Medical records. The most important thing about you, that you should always have at your disposal. I am not talking about your annual check-ups or flu shots necessarily, but then again, always a good thing to keep up to date on your health. I am talking about when you face an important challenge to your health.
Up until recently, it was difficult and at times very expensive, in spite of it being your right, to obtain a copy of a hospital visit without jumping through all kinds of hoops, and signing a form to finance the expense of obtaining the pages of your file (yes, I know, that is an exaggeration but at $.25 a page for something that is rightfully mine?). Today, many hospitals across the country are now using a computer program to do what we had to do physically when seeing another doctor, sharing our records.
This new technology has helped to share our information between medical providers, but it also has given us, the patients easier, and less expensive access to our records. Sure, you will not get the actual play by play, but you will at least get the summaries of your status and most results.
But how important is this?
When I had my open heart surgery in 2008, and it was discovered that it was attributed to the late developing side effects from my cancer treatments eighteen years earlier, I enrolled in a “survivorship clinic” at Memorial Sloan Kettering Cancer Center. There were only a few of these clinics in the country at that time, where as now much more available at most major cancer centers.
One of the first things that I was asked to submit, was my cancer files for my Hodgkin’s Lymphoma. Not thinking anything of it, I reached out to the hospital that treated me with radiation therapy, and my oncologist office that treated me with chemotherapy. I ran into a problem. I was able to locate my radiation therapy records, most likely due to the fact there are regulations pertaining to radiation exposure and keeping records. But it turns out, my records with my oncologist, who I was no longer seeing, were destroyed. Or as the office receptionist put it, “were burned in a fire.” My initial thoughts were empathy thinking that their office had experienced a tragic loss from fire, then I realized she probably meant that they purged records of older patients by incinerating them, believing that there would never be a need for them. And the fact that I was now asking for those records, she did not want to risk legal action by admitting they had intentionally destroyed my records.
So with only half of the information, my doctor took that data, and combined with his own research, using a very resourceful system of the Childrens Oncology Group, who had established a standardized guideline of follow up care, as well as exposures and risks, and was able to estimate, what dosages I received and of what.
From there, it was just a matter of running all of the tests necessary to figure out what I was likely dealing with. The picture above just mentioned preliminary estimations of what was already known. There are now an additional two pages that go with that page.

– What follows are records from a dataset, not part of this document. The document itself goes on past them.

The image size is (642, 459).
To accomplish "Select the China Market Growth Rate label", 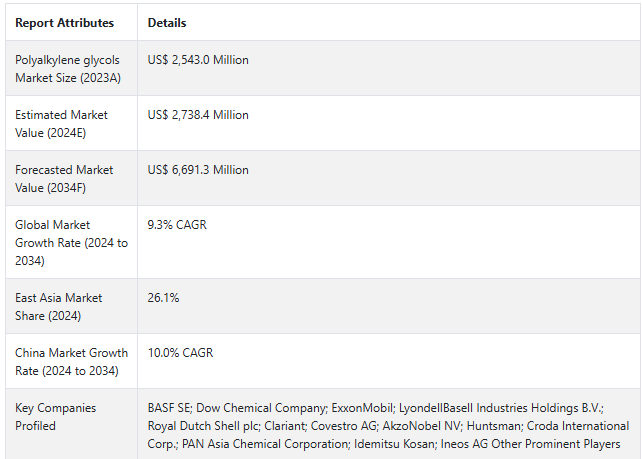I will point(71,361).
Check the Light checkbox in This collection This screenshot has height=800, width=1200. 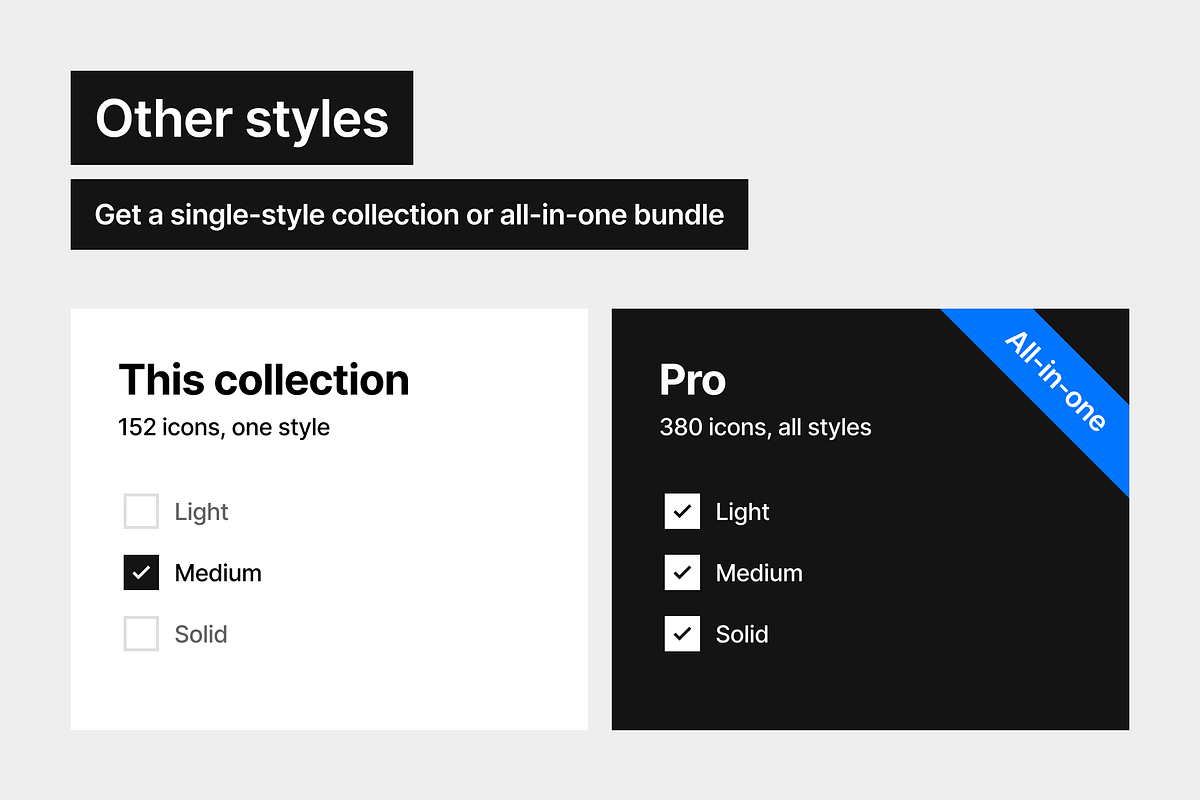pos(141,512)
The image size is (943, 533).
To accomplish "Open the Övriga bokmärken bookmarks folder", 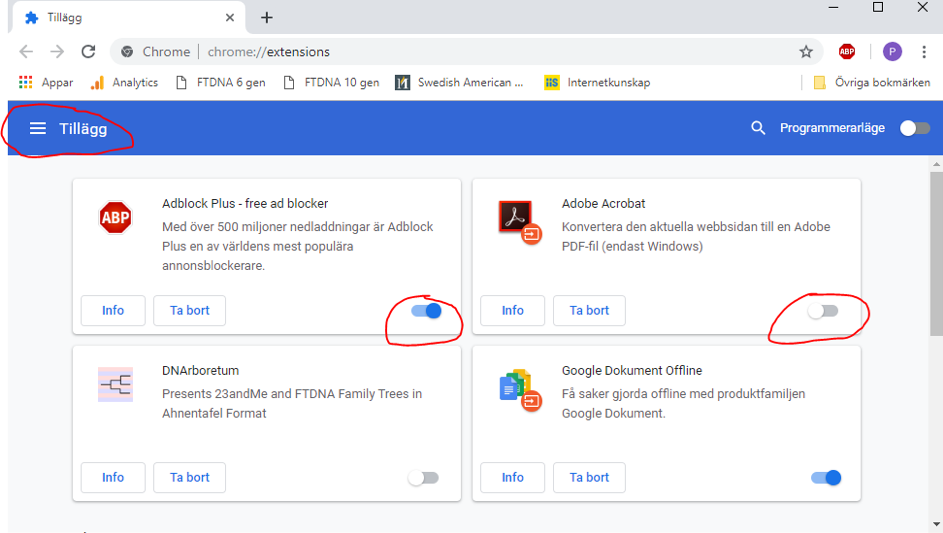I will [x=871, y=82].
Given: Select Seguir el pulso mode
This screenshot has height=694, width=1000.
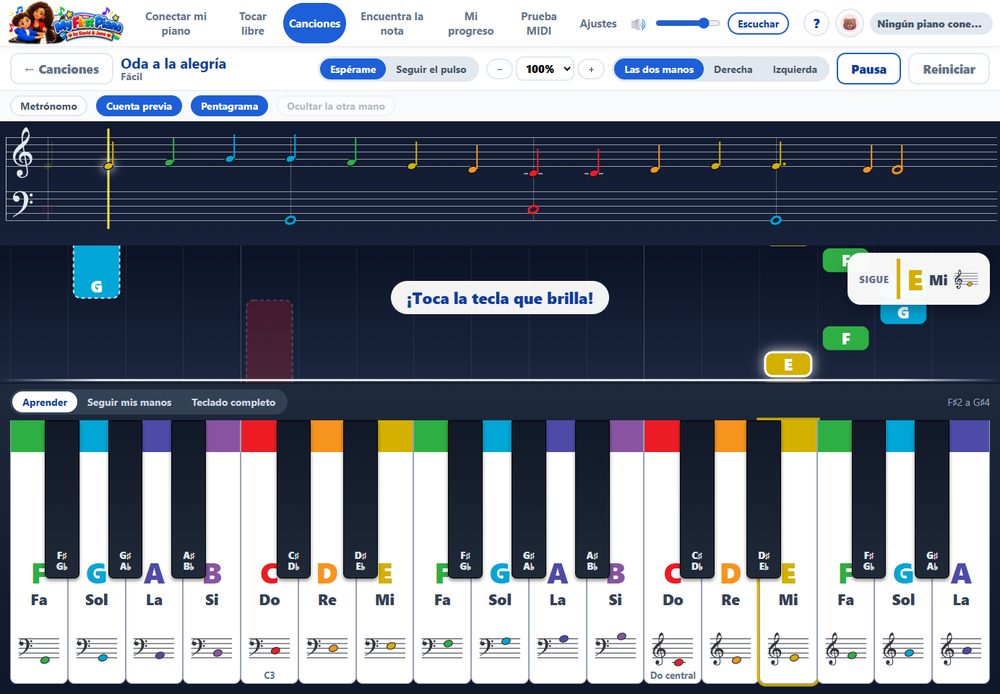Looking at the screenshot, I should click(431, 69).
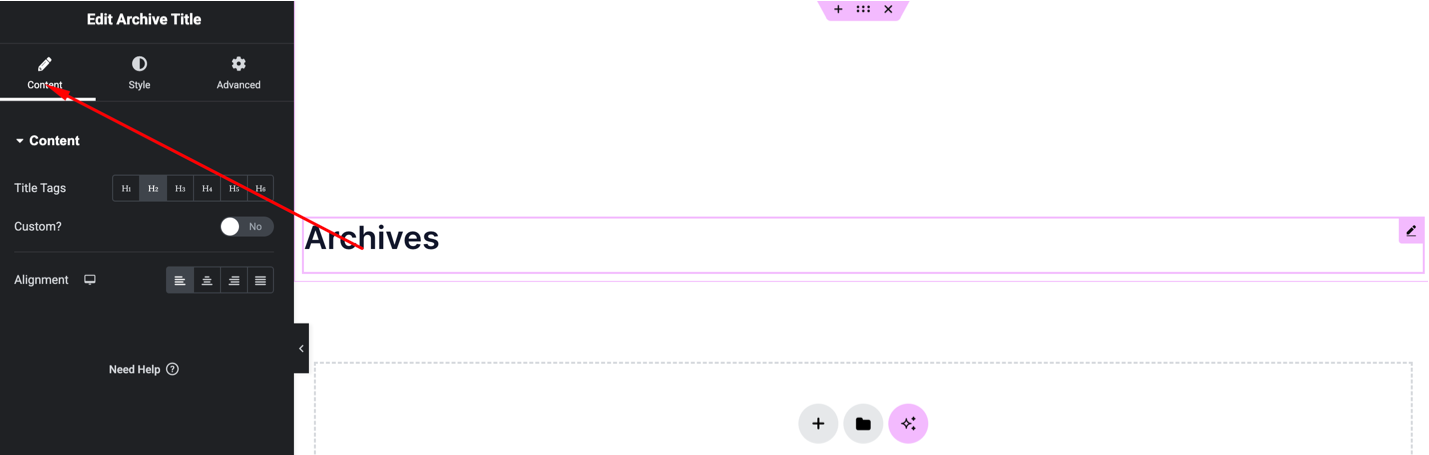Click the add section plus icon at top
The height and width of the screenshot is (455, 1429).
(x=838, y=9)
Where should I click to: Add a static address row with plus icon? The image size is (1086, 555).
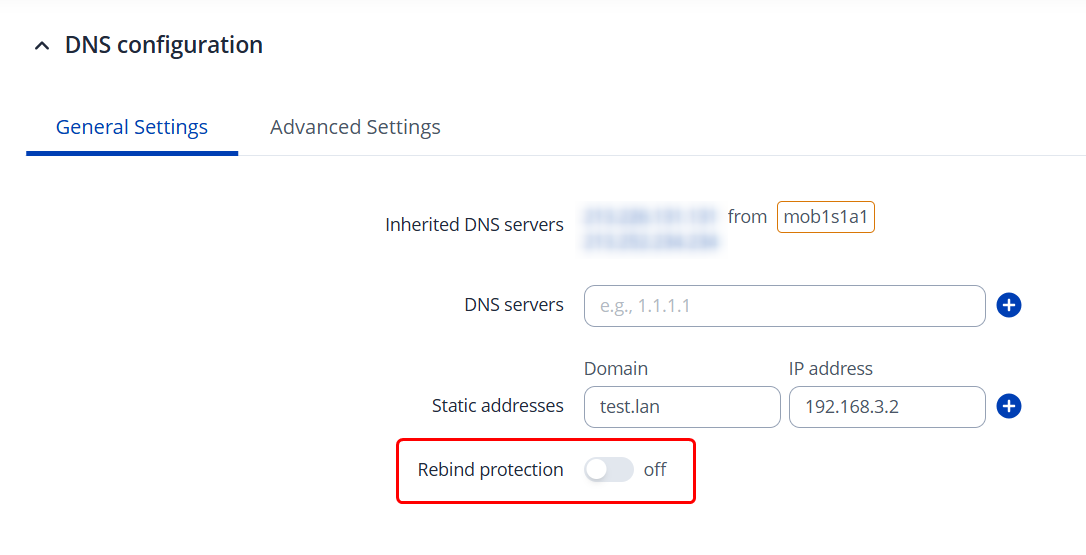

I learned back in 2008, I needed to maintain my own records. Sure, all the doctors had their own records, and normally, access to them was not an issue, but at times, time consuming. Of course today, computer systems now provide multiple levels of access to health records. But it will still not eliminate the need for any patient, cancer or not, to keep track of their own records.
You do not know if you will have to deal with a provider who is lazy or have an issue with their ego, and pay any attention to your history, that they want to do everything themselves. I have run into those situations in the past.
I have a simple system currently, though could be condensed, and I am working on it. I have a back pack, very cumbersome, that has all of my records since 2008. I wear a med alert bracelet that has simple directions on it, to look in my wallet for small laminated cards, that has each and every diagnosis I deal with, as well as the doctors to contact for assistance with my care.
And because one of my most serious issue, is not having a spleen, it is important that if I happen to have a first responder or nurse that does not understand what it means when they deal with me, these cards explain what to do. Of course, I still rely on them following these directions.
As I have gotten older, and also divorced, my children, who will be of adult age, will likely be the ones responsible for my care if the needs ever arise. I have reduced my back pack down to three of the binders you see pictured, in the event of an emergency and no computer access, as well as a thumb drive. But these records keep track and assist as all of the late side effect issues that I have as they progress.
Like I said, you do not need to keep track of all your records such as visits for colds and flus. But anything that was important, not just cancer, but vaccine records, biopsies, broken bones, any studies that you have done, it is in your best interest to make sure, if you have not done so already, make sure that you have your hands on your own records as well. And if you do not have access to them anymore because they may have been destroyed, research and do your best to recreate them. Some records are better than none.